The Sign Language MNIST dataset is a real-world-inspired, drop-in replacement for the classic MNIST dataset. It presents a challenging multi-class problem with 24 classes of American Sign Language (ASL) hand gestures representing the alphabetic letters (A-Z), excluding J and Z, which require motion.

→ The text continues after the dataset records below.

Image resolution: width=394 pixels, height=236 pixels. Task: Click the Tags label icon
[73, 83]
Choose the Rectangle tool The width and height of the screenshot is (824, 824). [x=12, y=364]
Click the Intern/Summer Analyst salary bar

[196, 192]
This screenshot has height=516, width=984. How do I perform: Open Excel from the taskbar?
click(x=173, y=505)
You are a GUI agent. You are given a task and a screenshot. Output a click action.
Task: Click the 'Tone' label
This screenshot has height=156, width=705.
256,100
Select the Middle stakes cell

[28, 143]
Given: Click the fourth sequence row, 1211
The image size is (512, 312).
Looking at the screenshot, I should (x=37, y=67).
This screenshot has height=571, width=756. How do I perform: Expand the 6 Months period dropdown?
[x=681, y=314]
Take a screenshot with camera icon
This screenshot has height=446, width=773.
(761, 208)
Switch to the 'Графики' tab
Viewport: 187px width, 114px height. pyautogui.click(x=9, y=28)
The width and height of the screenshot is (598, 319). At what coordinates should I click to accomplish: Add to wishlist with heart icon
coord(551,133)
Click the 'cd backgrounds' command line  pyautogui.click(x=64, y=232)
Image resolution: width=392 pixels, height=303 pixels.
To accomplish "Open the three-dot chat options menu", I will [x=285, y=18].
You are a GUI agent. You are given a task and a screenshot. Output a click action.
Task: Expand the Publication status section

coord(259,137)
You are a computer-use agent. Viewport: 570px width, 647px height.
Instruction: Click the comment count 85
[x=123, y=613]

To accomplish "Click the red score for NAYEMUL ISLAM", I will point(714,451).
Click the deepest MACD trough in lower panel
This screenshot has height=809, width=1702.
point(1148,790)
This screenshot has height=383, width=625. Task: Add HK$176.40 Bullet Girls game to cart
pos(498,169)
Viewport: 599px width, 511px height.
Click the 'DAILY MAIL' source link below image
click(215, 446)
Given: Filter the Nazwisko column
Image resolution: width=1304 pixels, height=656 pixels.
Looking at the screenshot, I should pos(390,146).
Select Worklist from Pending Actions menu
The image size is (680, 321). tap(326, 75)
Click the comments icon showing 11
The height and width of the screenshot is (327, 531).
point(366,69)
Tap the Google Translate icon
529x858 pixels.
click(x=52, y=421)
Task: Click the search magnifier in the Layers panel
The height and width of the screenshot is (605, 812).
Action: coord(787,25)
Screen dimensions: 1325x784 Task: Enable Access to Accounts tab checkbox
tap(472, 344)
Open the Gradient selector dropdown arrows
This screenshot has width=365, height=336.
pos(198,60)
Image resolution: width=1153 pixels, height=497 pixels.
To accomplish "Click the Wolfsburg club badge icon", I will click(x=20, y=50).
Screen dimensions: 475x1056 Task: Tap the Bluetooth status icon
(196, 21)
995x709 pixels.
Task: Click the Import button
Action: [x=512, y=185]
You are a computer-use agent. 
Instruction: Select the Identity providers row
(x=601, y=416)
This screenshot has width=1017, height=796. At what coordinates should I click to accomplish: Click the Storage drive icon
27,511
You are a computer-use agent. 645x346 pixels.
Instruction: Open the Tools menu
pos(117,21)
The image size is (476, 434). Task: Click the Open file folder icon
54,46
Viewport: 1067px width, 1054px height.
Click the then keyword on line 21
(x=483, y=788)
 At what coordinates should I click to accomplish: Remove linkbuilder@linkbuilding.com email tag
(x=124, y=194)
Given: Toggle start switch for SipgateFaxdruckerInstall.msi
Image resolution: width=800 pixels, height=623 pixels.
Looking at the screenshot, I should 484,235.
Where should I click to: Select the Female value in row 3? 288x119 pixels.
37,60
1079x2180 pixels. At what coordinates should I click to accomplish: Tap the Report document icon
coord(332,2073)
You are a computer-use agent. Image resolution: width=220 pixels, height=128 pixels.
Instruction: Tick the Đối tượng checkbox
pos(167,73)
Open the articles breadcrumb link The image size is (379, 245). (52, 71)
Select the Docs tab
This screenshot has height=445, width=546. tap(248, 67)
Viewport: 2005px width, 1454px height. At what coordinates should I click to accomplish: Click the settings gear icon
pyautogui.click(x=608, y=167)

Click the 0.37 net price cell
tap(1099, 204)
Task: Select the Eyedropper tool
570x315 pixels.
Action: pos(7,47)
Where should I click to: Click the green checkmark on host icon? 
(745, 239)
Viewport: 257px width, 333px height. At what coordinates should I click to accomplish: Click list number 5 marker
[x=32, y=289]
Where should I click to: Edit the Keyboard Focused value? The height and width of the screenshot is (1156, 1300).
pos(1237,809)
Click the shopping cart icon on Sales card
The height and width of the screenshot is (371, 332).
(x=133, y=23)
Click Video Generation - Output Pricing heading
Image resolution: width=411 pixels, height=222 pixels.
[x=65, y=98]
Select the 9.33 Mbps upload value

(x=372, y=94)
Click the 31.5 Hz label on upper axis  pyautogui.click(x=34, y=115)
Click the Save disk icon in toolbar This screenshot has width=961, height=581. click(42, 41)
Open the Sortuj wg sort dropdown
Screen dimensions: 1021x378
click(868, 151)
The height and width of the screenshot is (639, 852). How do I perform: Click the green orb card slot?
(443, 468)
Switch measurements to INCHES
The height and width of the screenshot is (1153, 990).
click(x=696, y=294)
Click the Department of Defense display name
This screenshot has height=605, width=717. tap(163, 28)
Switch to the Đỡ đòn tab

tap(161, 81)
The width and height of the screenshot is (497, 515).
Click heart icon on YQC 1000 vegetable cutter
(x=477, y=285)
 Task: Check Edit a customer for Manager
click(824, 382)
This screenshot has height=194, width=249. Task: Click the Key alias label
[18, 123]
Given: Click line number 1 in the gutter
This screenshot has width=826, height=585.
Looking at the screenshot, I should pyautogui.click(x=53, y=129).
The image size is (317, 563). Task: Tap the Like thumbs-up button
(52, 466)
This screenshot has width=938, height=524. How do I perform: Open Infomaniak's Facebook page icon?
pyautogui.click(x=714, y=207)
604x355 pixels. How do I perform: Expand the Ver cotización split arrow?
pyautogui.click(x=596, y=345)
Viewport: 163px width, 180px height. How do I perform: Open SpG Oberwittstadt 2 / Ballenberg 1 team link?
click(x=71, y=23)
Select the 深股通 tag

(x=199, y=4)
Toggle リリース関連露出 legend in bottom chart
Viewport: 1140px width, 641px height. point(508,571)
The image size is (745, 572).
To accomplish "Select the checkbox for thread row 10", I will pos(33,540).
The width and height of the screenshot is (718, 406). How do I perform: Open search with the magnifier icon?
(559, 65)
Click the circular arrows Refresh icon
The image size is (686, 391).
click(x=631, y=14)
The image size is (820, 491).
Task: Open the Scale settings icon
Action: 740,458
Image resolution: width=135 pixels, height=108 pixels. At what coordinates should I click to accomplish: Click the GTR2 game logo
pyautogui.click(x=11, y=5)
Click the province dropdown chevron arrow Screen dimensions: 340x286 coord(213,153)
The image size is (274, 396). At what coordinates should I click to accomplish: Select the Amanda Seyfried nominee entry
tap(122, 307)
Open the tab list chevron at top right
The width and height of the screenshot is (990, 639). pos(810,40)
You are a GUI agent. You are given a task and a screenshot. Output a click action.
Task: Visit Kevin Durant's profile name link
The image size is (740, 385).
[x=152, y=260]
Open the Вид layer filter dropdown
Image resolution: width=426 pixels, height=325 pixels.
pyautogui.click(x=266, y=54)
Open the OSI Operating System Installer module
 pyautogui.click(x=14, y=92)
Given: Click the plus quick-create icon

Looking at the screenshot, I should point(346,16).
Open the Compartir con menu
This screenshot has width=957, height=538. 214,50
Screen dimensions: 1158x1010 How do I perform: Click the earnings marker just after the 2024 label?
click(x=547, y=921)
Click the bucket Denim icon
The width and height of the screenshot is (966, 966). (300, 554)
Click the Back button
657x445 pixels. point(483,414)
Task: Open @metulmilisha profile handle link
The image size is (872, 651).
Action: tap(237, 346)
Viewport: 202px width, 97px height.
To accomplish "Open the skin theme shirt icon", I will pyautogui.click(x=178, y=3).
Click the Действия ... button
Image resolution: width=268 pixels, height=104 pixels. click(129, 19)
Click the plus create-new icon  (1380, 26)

- Image Format: Grayscale, 28x28 pixels
- Labels: Numeric (0-25) mapped to letters A-Z
- Training Data: 27,455 samples
- Test Data: 7,172 samples
- Format: CSV with rows containing labels and 784 pixel values
The dataset was created using an extensive pipeline:
- Original color images were cropped to hands-only, gray-scaled, resized, and augmented.
- Augmentations included:
- Filters (
Mitchell
,Robidoux
,Catrom
,Spline
,Hermite
) - Brightness/contrast adjustments (+/-15%)
- 3-degree rotation
- 5% random pixelation
- Filters (
These enhancements improved the dataset's resolution and class separation, offering a unique challenge for machine learning models like Convolutional Neural Networks (CNNs).
A robust visual recognition model trained on this dataset could:
- Benchmark modern computer vision models
- Enable ASL translation tools for the deaf and hard-of-hearing
Potential integrations include affordable devices like Raspberry Pi with OpenCV and Text-to-Speech capabilities.